La récente tournée ouest-africaine du Premier ministre sénégalais, Ousmane Sonko, visant à « pacifier » la sous-région et à renforcer la coopération bilatérale, a été marquée par un événement qui a polarisé les opinions tant à Dakar qu’à Abidjan : sa rencontre avec l’ancien président ivoirien, Laurent Gbagbo. Cet épisode, survenu le 31 mai 2025, a soulevé des questions sur la nouvelle dynamique diplomatique du Sénégal et sur la perception des rôles et des protocoles dans les relations internationales.

La rencontre entre Ousmane Sonko et Laurent Gbagbo, un événement notable de la visite, a immédiatement généré des interprétations divergentes. Alors que certains rapports indiquaient que cette rencontre avait eu l’accord du président ivoirien Alassane Ouattara, d’autres faisaient état d’une « grosse colère » de ce dernier. Ces informations contradictoires ont alimenté le débat public et médiatique dans les deux capitales.

Au Sénégal, les réactions ont été particulièrement mitigées. Tandis que certains observateurs saluaient la « diplomatie de haute facture » du Premier ministre, d’autres ont exprimé de vives critiques. Cette rencontre a été qualifiée de « grosse erreur et une bourde diplomatique » et jugée « inopportune » compte tenu du contexte politique ivoirien. Des voix se sont également élevées pour s’interroger sur le rôle du Premier ministre dans la conduite des affaires étrangères, se demandant si cela n’empiétait pas sur les prérogatives du ministère des Affaires étrangères sénégalais. La controverse a fait l’objet de « polémiques qui agitent certaines rédactions à Dakar ».

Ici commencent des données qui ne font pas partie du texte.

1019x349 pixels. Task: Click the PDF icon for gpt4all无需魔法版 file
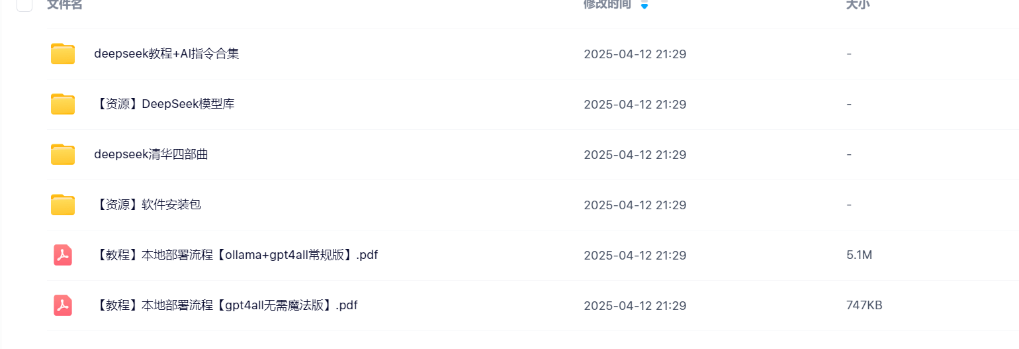coord(63,305)
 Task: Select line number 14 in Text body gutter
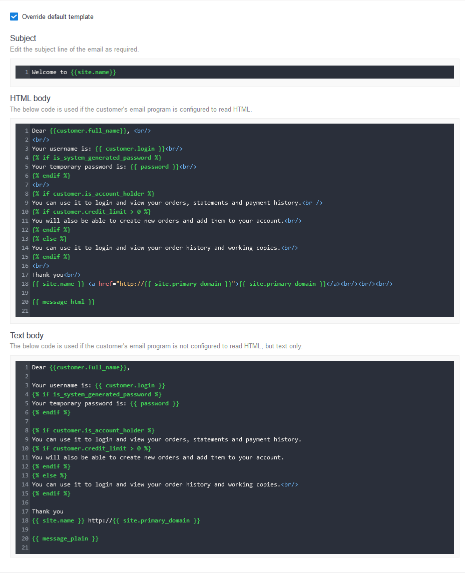[x=25, y=484]
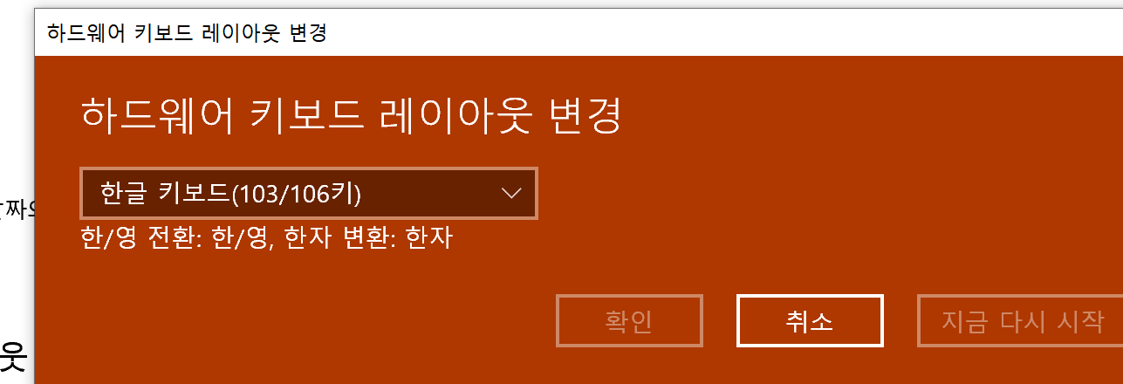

Du côté ivoirien, la perception de cette rencontre a été contrastée. Pour certains, elle a été considérée comme un « acte diplomatique ordinaire », révélateur de liens régionaux solides. Cependant, des rapports ont persisté, faisant état d’un « mécontentement du président Ouattara » concernant cette rencontre, notamment parce qu’elle n’aurait pas été informée au ministère des Affaires étrangères ivoirien. Malgré cette discorde, les médias ivoiriens ont largement couvert la visite comme une opportunité de renforcer les liens sénégalo-ivoiriens.

Cette controverse éclaire la complexité de la nouvelle approche diplomatique régionale du Sénégal, sous la direction du président Bassirou Diomaye Faye et du Premier ministre Ousmane Sonko. Cette diplomatie se veut plus affirmée en termes de souveraineté et de panafricanisme, cherchant à renforcer les liens avec les pays de la sous-région et à jouer un rôle actif dans la résolution des tensions régionales. Le Sénégal aspire à se positionner comme un acteur clé dans la « pacification » de la sous-région, et la Radio France Internationale (RFI) a d’ailleurs suggéré qu’Ousmane Sonko « peut jouer un rôle clé entre la Côte d’Ivoire et le Burkina Faso ».

En dépit des différentes interprétations et des controverses suscitées, la rencontre Sonko-Gbagbo souligne la volonté du Sénégal de s’engager activement dans la diplomatie régionale. La capacité du Sénégal à naviguer entre les diverses dynamiques régionales et à maintenir sa crédibilité auprès de tous les acteurs sera cruciale pour le succès de sa nouvelle politique étrangère et pour la stabilité future de l’Afrique de l’Ouest. L’épisode Gbagbo illustre les défis inhérents à une diplomatie audacieuse, qui peut parfois dérouter les partenaires et l’opinion publique.